The husband of a woman who died after being crushed by a tree during Storm Eunice has told how her final words to him were “my love”.
Juliana Da Silva Queiroz Murilo, 37, was in the passenger seat of the silver Honda being driven by her cab driver husband Carlos when the tree fell on the car in Highgate, north London.
Mr Murilo, 39, who had just collected his wife from work as a house cleaner, told the Standard: “I always picked her up and especially with the high winds I could not let her come home alone.
“We were not far from home when there was a loud noise. She looked at me and said ‘my love’ three times. As she said it the tree hit and crushed her.
“Those were her last words. I was trapped in the wreckage next to her and also injured. I knew she had gone... I was conscious throughout. It was like a living nightmare.”
The couple were cut from the car and taken to hospital after the smash in Muswell Hill Road at 4pm on Friday. Mr Murilo was in an ambulance when he was told that his wife had died.
Speaking from their family home in north London, he said: “The emergency services cut me out of the car and took me to an ambulance. I asked about Juliana and they told me what I already knew, that she had died. In many ways I died as well, I don’t think I can recover from this. I can’t stop replaying the scene in my head.”
The couple, who had moved to London from their native Brazil, had been married for 15 years. Mrs Murilo was training to be a teacher.

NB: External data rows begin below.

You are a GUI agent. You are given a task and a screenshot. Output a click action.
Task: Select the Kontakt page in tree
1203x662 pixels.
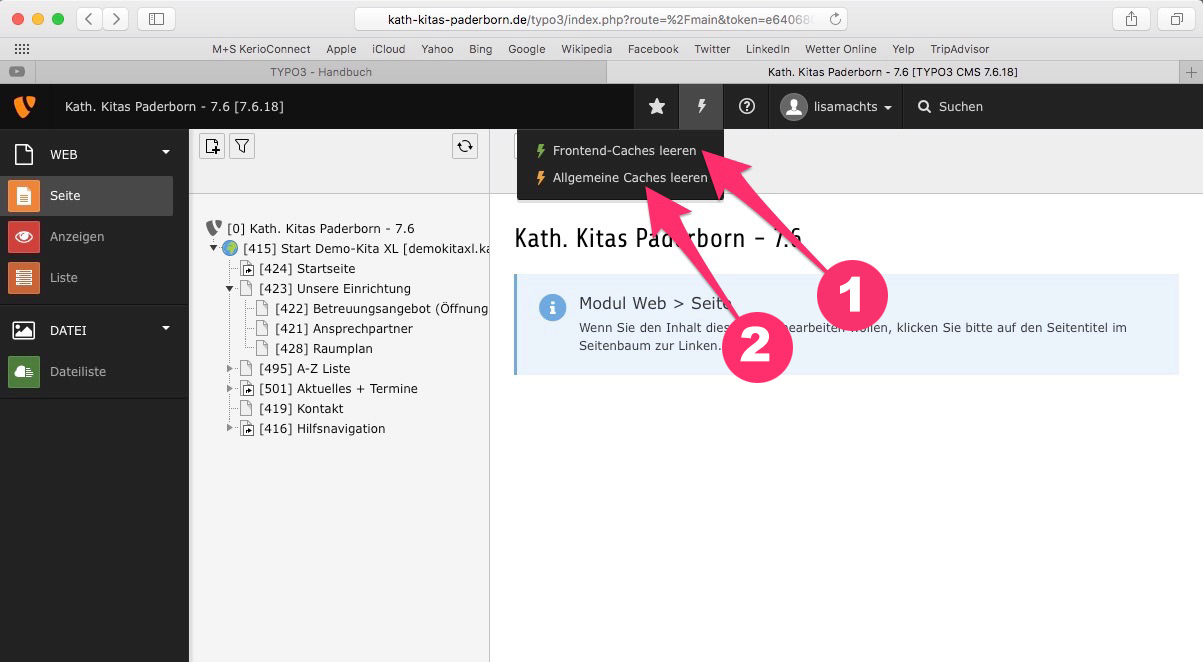pyautogui.click(x=319, y=409)
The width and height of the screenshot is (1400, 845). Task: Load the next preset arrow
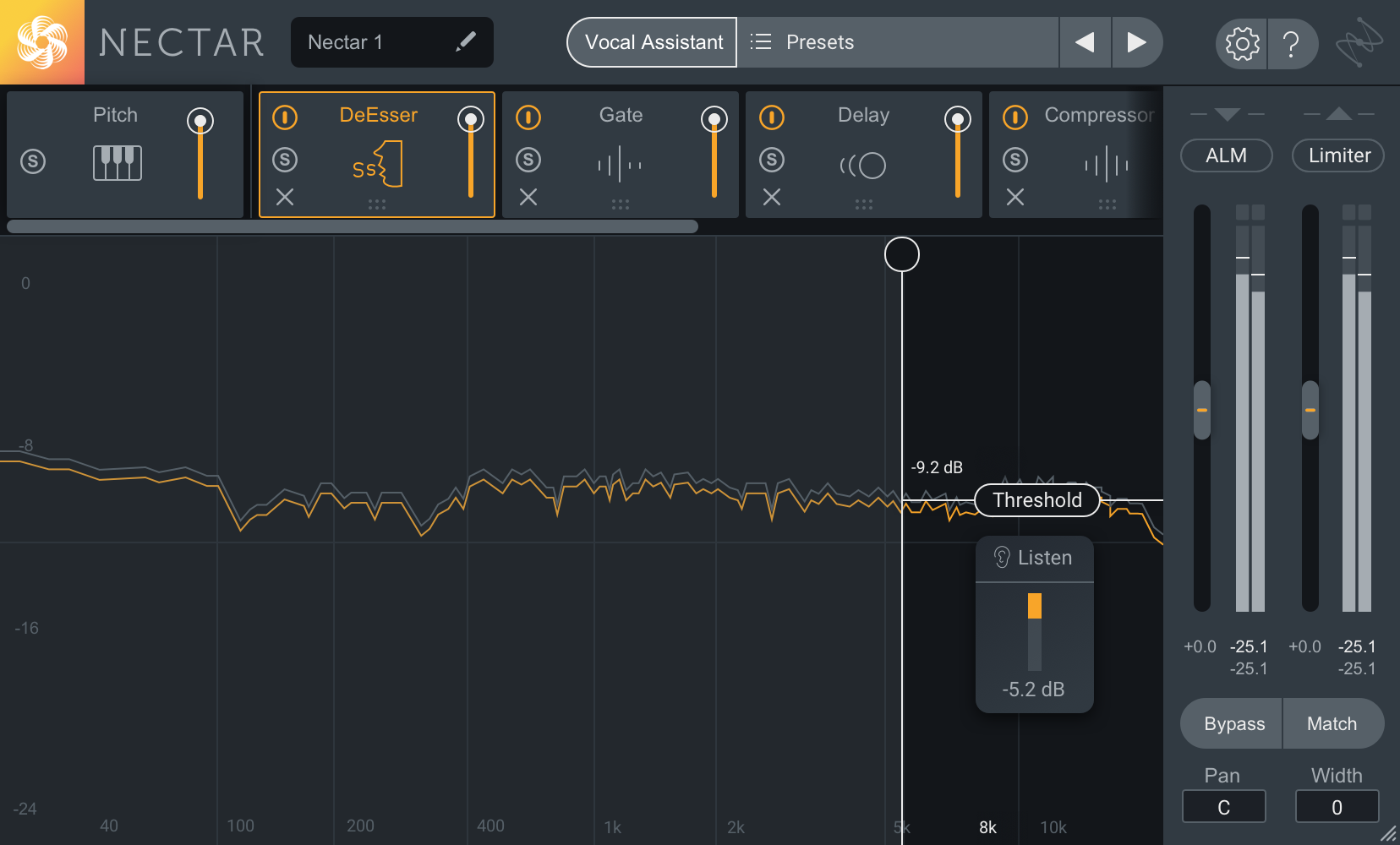pos(1137,42)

Mr Murilo added: “I wouldn’t want another family to go through what we have. If there’s anything that can be learned from this about the safety of trees near roads then that must happen.”

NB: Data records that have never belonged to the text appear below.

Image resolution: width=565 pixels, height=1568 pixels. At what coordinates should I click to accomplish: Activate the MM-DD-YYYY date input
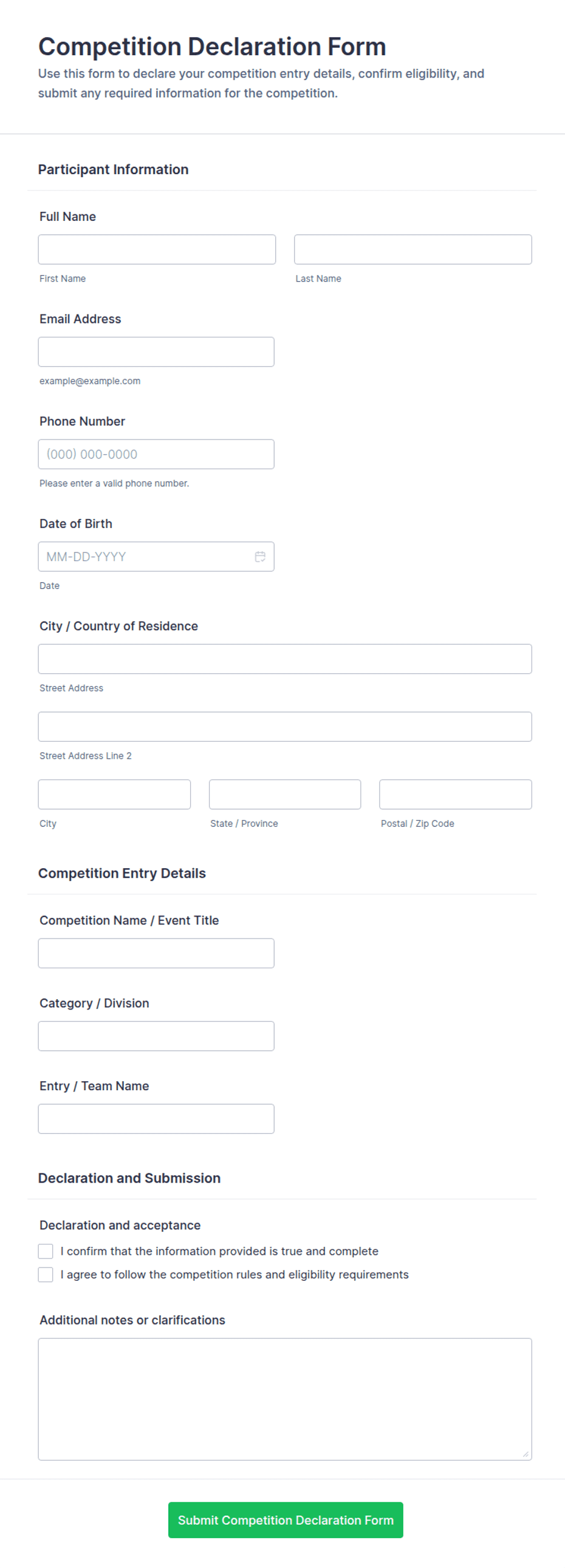(x=146, y=556)
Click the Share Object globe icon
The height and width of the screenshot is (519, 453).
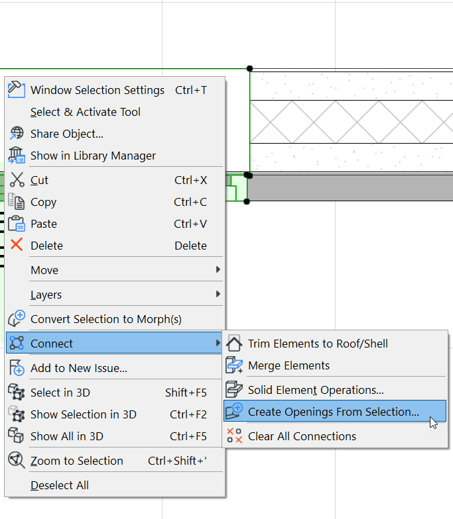pyautogui.click(x=16, y=133)
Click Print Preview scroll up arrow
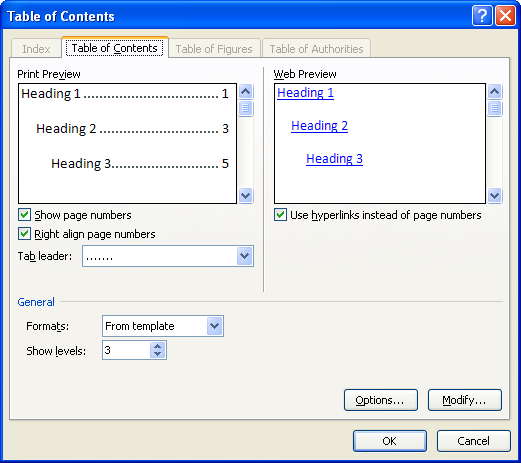The height and width of the screenshot is (463, 521). tap(246, 91)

Mrs Murilo was one of four people killed in the carnage caused by Storm Eunice, which saw record-breaking gales of 122mph. It was one of three storms in a week which battered the country, with just under 30,000 homes still without power as of yesterday afternoon.
Parts of the West Midlands and North have been urged to be prepared for significant flooding until Wednesday. There are two rare “severe” warnings along the River Severn at Ironbridge in Shropshire and Bewdley in Worcestershire.
Trains in South Yorkshire are disrupted by flooding at Rotherham and Transport for Wales said no services could run between Shrewsbury and Birmingham or Cardiff and Aberystwyth due to flooding on the line.